Write out precisely the lines beginning with the line that contains "1600x673 pixels." and ending with the last line of the entries, and no other lines.

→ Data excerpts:
%%

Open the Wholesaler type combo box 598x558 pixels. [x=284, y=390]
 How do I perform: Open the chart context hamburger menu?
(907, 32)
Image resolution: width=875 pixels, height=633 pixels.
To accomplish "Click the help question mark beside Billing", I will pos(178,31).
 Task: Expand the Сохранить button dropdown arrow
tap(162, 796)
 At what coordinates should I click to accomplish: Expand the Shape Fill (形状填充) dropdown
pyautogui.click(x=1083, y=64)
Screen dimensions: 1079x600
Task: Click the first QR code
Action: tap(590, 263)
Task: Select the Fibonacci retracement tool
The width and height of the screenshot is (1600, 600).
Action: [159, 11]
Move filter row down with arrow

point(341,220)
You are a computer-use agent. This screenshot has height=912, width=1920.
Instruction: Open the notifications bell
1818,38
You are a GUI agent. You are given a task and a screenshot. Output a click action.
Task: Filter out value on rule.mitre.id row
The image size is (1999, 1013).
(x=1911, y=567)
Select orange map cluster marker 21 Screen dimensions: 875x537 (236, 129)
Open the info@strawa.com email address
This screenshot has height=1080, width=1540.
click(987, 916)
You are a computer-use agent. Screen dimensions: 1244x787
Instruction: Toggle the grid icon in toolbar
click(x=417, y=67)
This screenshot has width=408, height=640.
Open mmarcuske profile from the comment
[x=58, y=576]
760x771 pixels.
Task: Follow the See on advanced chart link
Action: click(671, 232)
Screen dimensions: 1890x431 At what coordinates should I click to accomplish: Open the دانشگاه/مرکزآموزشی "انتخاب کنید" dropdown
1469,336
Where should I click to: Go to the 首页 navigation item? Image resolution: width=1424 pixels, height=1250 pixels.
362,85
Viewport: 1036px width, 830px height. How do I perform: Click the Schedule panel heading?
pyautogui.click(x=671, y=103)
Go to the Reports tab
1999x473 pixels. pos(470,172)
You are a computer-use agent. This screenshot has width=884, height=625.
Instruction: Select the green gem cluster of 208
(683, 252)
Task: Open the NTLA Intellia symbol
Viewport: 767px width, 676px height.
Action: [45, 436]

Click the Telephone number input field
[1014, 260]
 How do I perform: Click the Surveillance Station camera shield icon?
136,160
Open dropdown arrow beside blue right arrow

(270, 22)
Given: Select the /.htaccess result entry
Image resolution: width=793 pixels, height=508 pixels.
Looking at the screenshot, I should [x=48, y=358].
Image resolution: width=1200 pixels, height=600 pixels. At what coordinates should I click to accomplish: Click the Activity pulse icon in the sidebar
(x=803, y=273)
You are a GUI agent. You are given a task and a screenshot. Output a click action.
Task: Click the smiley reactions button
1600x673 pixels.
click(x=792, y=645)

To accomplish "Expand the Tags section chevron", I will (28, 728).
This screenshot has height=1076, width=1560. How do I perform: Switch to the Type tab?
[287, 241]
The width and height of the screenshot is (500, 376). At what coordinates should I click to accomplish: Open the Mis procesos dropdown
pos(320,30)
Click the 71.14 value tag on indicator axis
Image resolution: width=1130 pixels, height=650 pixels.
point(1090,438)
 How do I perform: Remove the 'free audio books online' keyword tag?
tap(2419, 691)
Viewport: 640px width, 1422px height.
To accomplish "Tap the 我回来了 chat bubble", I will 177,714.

%%

→ Problem solution:
1600x673 pixels.
click(x=792, y=645)

To accomplish "Expand the Tags section chevron", I will (28, 728).
This screenshot has height=1076, width=1560. How do I perform: Switch to the Type tab?
[287, 241]
The width and height of the screenshot is (500, 376). At what coordinates should I click to accomplish: Open the Mis procesos dropdown
pos(320,30)
Click the 71.14 value tag on indicator axis
Image resolution: width=1130 pixels, height=650 pixels.
point(1090,438)
 How do I perform: Remove the 'free audio books online' keyword tag?
tap(2419, 691)
Viewport: 640px width, 1422px height.
To accomplish "Tap the 我回来了 chat bubble", I will 177,714.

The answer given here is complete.